I found one camera, when gave itself a way by being called "ipcamera_xxxxxxxxxx" where the x was the device MAC address, which was in the block assigned to Shenzhen Smarteye Digital Electronics Co., the same group that make pretty much all of these cheap cameras. The user, based in Germany according to the IP address, had changed the password away from the default (I tried several). So, one camera found and it is secured with a non-default password. That's good to see. Additionally, there is no telnet access to the device. Even better.

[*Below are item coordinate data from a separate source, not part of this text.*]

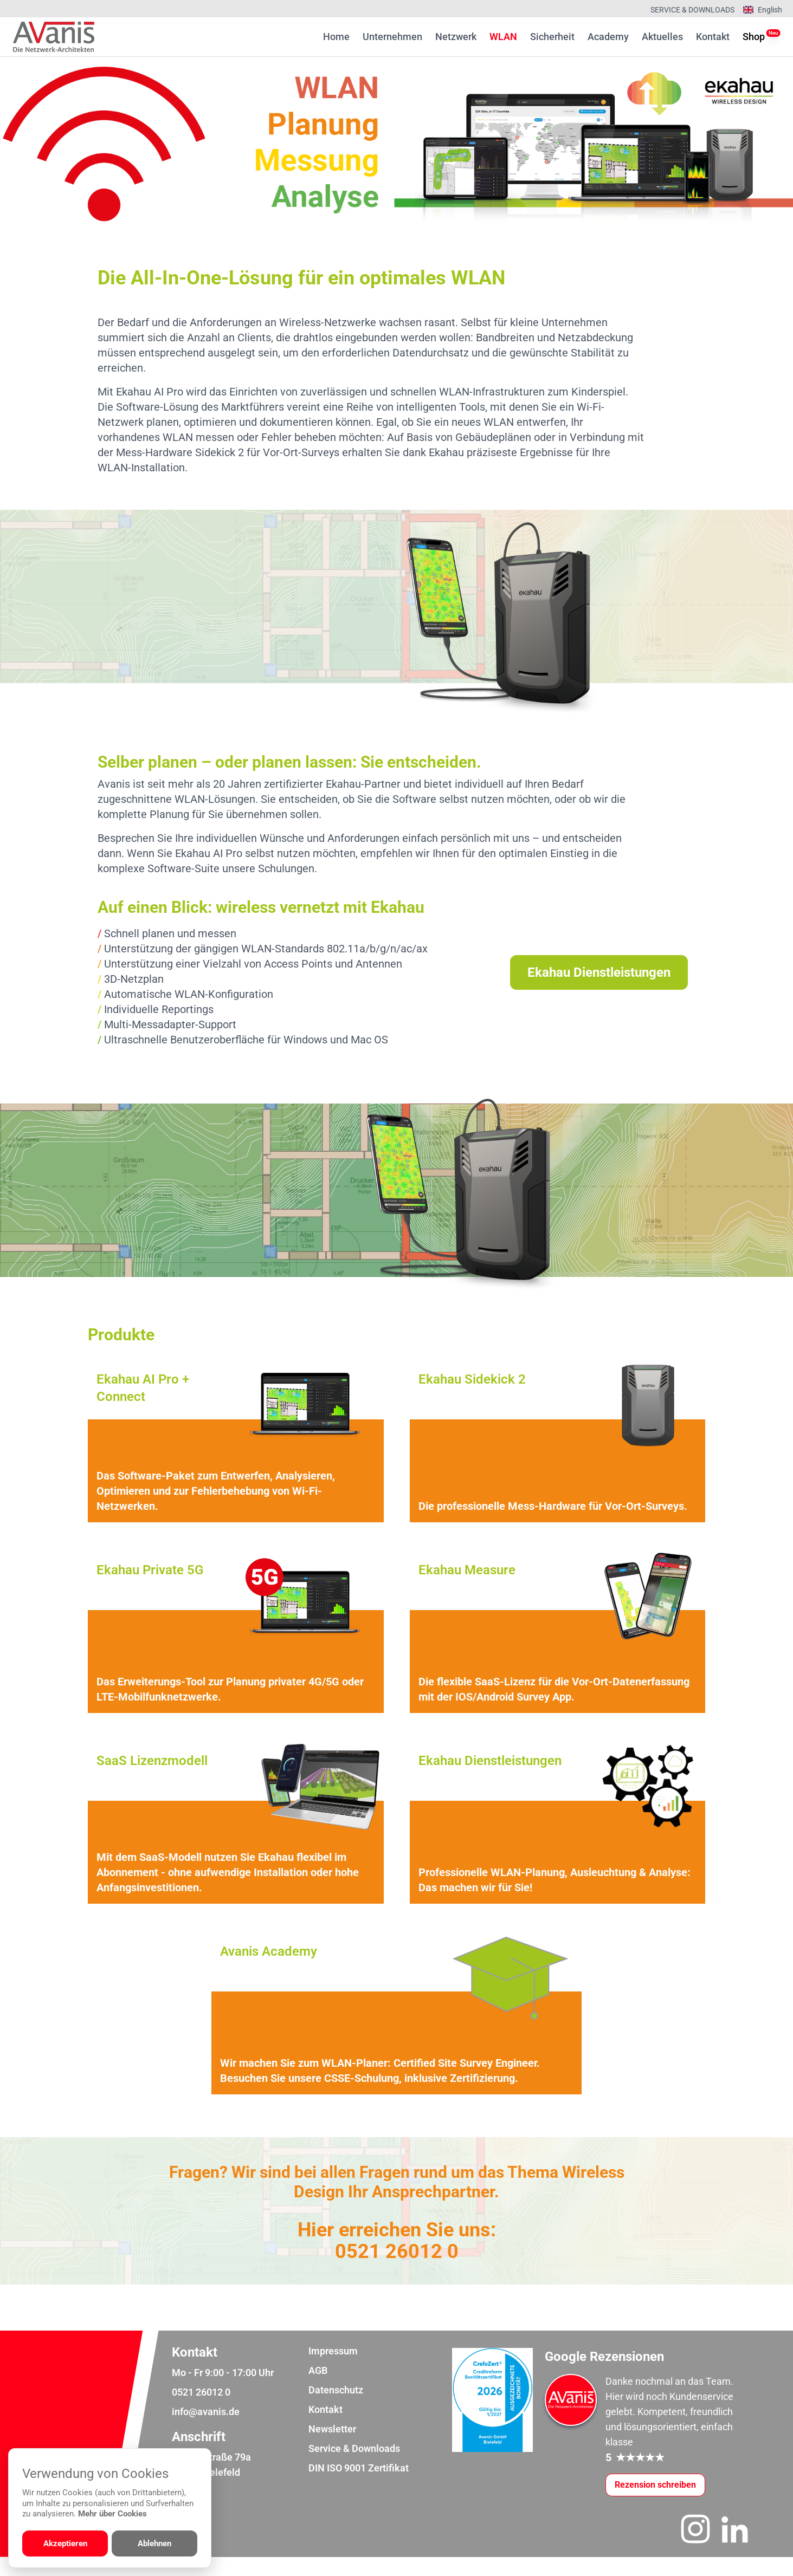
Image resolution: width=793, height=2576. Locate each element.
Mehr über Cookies (112, 2514)
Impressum (333, 2370)
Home (336, 36)
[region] (396, 144)
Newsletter (332, 2448)
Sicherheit (552, 36)
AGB (317, 2389)
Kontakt (713, 36)
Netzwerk (455, 36)
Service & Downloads (692, 9)
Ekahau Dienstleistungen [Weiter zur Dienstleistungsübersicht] (598, 972)
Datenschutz (335, 2409)
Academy (608, 36)
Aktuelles (662, 36)
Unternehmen (392, 36)
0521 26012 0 (397, 2262)
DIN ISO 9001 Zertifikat (358, 2487)
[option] (396, 144)
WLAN (503, 36)
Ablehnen (154, 2543)
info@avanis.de (206, 2430)
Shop (754, 35)
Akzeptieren (65, 2543)
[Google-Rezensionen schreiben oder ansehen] (655, 2504)
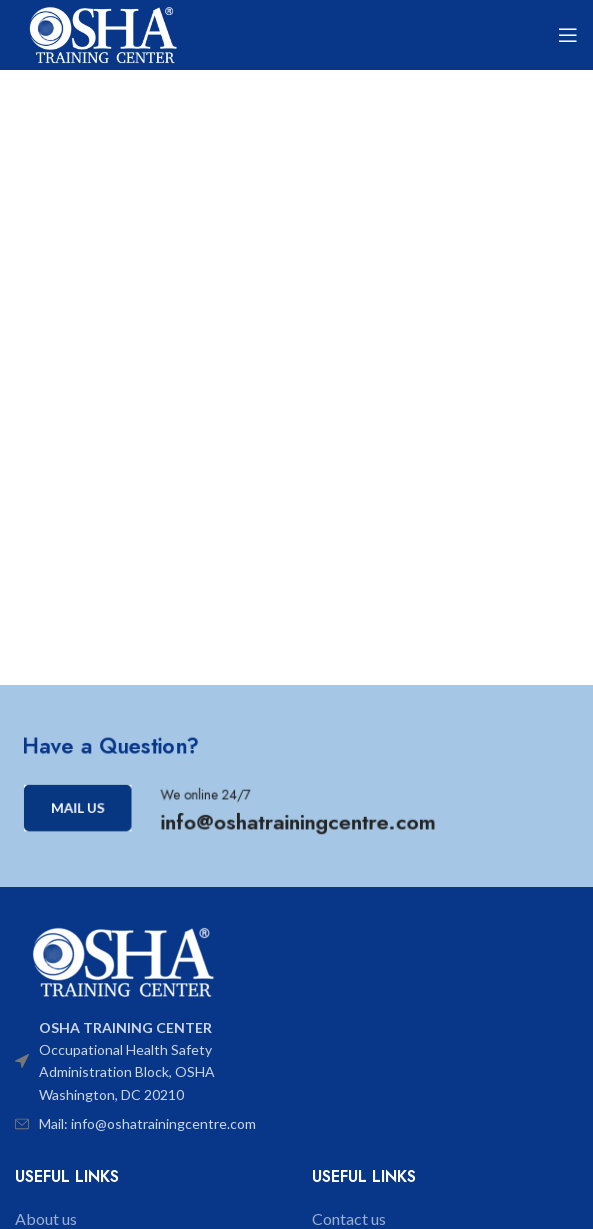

I could probably automate a further scan to see if anything responds, and keep only the IP addresses with something present, but to be honest it's a lot of bother for not a lot of payoff. I would imagine my chance of hitting an unsecured device (that hasn't already been hijacked by Mirai) when running a small scale scan from my Pi are about equal to my winning the EuroMillions jackpot. This was more a proof of concept, and I did create a DDNS list and I did find a camera on port 80. So, concept validated. I'll now shuffle off and do something else with my time, like watch DVDs. ☺
Glee!
I picked up series 1 to 3 of Glee (if you've never heard of it - it's a series set in a generic American high school where a bunch of people sing, like, all the time). I'm not a fan of the series given that it is autotuned beyond the point of insanity, however with twenty DVDs (what is that, about fifty hours of screen time?) all costing a mere one euro (yikes!), I figure that should I ever be unfortunate enough to be admitted to hospital, I'll just take my portable DVD player and its charger, and my Glee box. Three series of autotuned vocals ought to either send me to the loony bin, or be a great incentive to break into the OR, perform the necessary manoeuvres on myself, and then get the hell out of hospital. As I'm no surgeon, I don't know anything about surgery, so I'd need to Google it. So, yeah, expect me to leave hospital with extra limbs attached. You know what Google is like if you ask it a medical question... Still, there's a great benefit to having four arms. I can program, hold a doughnut, and masturbate all at the same time.
Oh, wait, you thought this was going to be a serious blog post? Come on, Trump got put in office yesterday. May made her speech last week. I feel like this is what the world would be like if I got hooked on hard drugs, only this is what the world is really like and that's pretty bloody messed up.
Okay. Guys? I'm waiting for the mothership to come and take me home now. Hello?